━━ Materials provided

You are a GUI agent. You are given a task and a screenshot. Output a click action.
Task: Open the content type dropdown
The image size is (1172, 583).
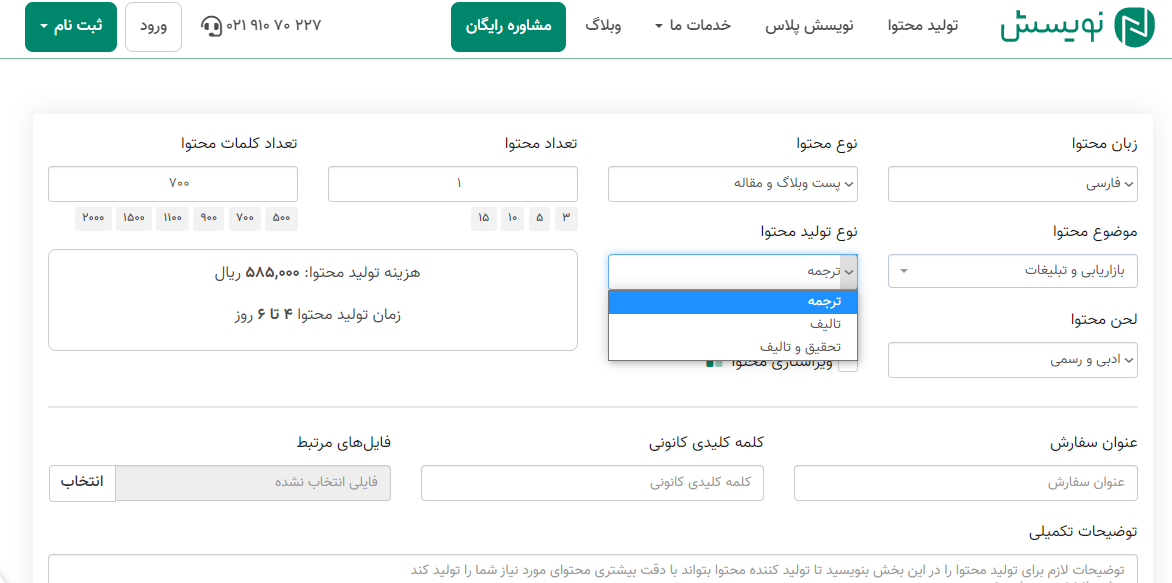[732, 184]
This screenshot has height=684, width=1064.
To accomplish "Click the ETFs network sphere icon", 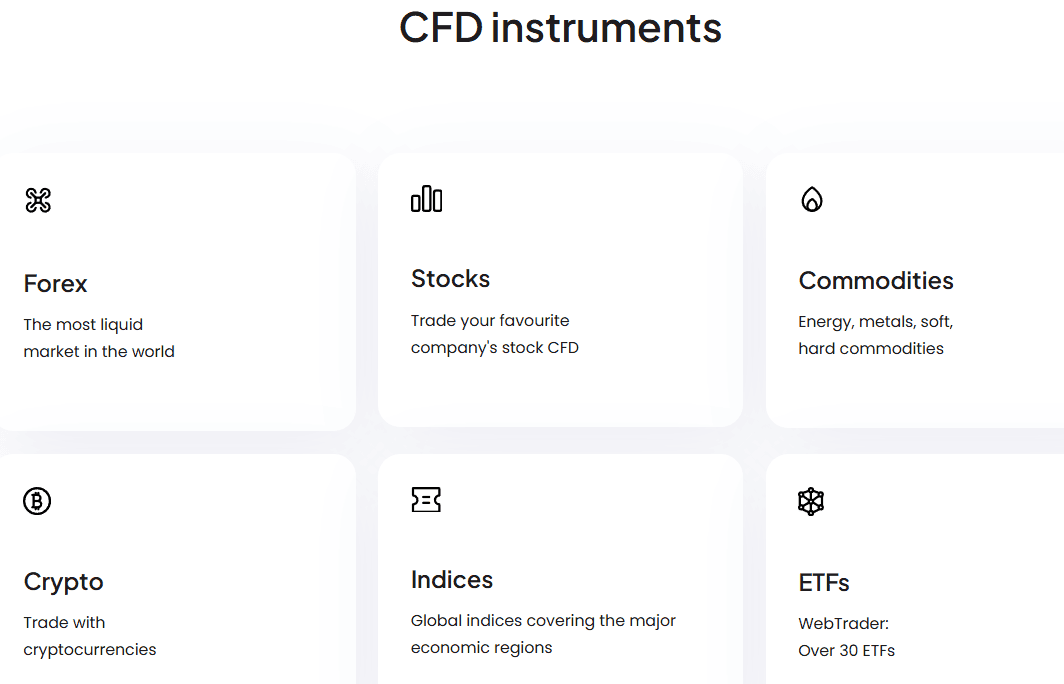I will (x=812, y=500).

━━━━

**Task prompt**: Respond with only the number of lines in the data that include the string "screenshot".

**Expected output**: 2